Prepare the flank steak

If possible, choose a flank steak of consistent thickness when shopping at your local grocery store or butcher. This will allow it to cook evenly, which will, in turn, allow it to cut evenly. Flank steaks are usually cooked no more than to medium-rare. Their natural toughness will make them even chewier and more difficult to cut if cooked more than that.

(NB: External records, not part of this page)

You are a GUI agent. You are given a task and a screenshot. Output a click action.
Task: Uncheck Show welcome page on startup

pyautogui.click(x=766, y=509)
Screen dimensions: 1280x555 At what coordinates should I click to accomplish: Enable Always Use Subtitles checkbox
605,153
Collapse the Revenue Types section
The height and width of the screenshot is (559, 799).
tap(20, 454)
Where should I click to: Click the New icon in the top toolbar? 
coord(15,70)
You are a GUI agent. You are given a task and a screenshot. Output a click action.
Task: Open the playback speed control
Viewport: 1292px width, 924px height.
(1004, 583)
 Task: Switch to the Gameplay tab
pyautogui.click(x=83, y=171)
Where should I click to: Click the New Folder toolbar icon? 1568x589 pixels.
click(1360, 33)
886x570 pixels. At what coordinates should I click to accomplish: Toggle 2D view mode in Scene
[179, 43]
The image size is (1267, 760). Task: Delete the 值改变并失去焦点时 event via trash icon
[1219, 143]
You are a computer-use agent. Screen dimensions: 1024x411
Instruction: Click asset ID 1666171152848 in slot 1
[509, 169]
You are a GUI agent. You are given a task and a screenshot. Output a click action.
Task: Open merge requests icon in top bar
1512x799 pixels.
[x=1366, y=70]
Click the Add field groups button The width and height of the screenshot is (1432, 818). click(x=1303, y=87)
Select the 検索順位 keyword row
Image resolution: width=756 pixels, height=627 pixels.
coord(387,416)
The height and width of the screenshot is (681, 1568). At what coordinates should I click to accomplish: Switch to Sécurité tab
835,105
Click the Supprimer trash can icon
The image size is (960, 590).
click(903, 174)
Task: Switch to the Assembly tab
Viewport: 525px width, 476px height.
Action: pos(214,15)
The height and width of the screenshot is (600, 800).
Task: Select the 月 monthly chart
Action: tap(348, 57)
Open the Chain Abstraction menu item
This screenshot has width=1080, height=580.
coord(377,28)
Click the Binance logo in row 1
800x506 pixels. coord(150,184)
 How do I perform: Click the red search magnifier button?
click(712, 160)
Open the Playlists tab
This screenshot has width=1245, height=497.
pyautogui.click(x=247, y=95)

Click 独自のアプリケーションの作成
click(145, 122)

You can also cut flank steak raw, but if you do, be sure to freeze your flank for half an hour before slicing. As flank steak has a low-fat content compared to other cuts of steak, you won't have to do much other preparation, like trimming. You can even cook it straight out of the fridge without bringing it to room temperature first, which will keep it from overcooking.

Make the cut

After you've gotten your knives and prepped your steak, it's time to cut. You first want to isolate which direction the grain is going in. You should see a distinct pattern of thin lines running through your meat: This is the grain. With flank steak and other tougher cuts of meat, the grain tends to be clearly visible, so you shouldn't have trouble locating it.

Instead of cutting parallel to these lines, you want to cut them at a perpendicular angle. For the best size and texture, hold your knife at a 45-degree angle when cutting the steak.

Cook it

When cooking with flank steak, you will need to spend a little more time tenderizing your meat compared to other cuts of beef, like filet mignon. Long, slow braises are ideal for this type of meat to reach the best texture. However, if you have thoroughly tenderized the meat ahead of time, you could go in the opposite direction with a quick, hot grill or sear.

Acid-based marinades will also help break down the tough fibers in a flank steak, as will using a meat tenderizer. Apple cider vinegar, red wine, citrus juice, and other acids will add both flavor and tenderness to a flank steak recipe. The result will be extremely flavorful but not too tough if done correctly.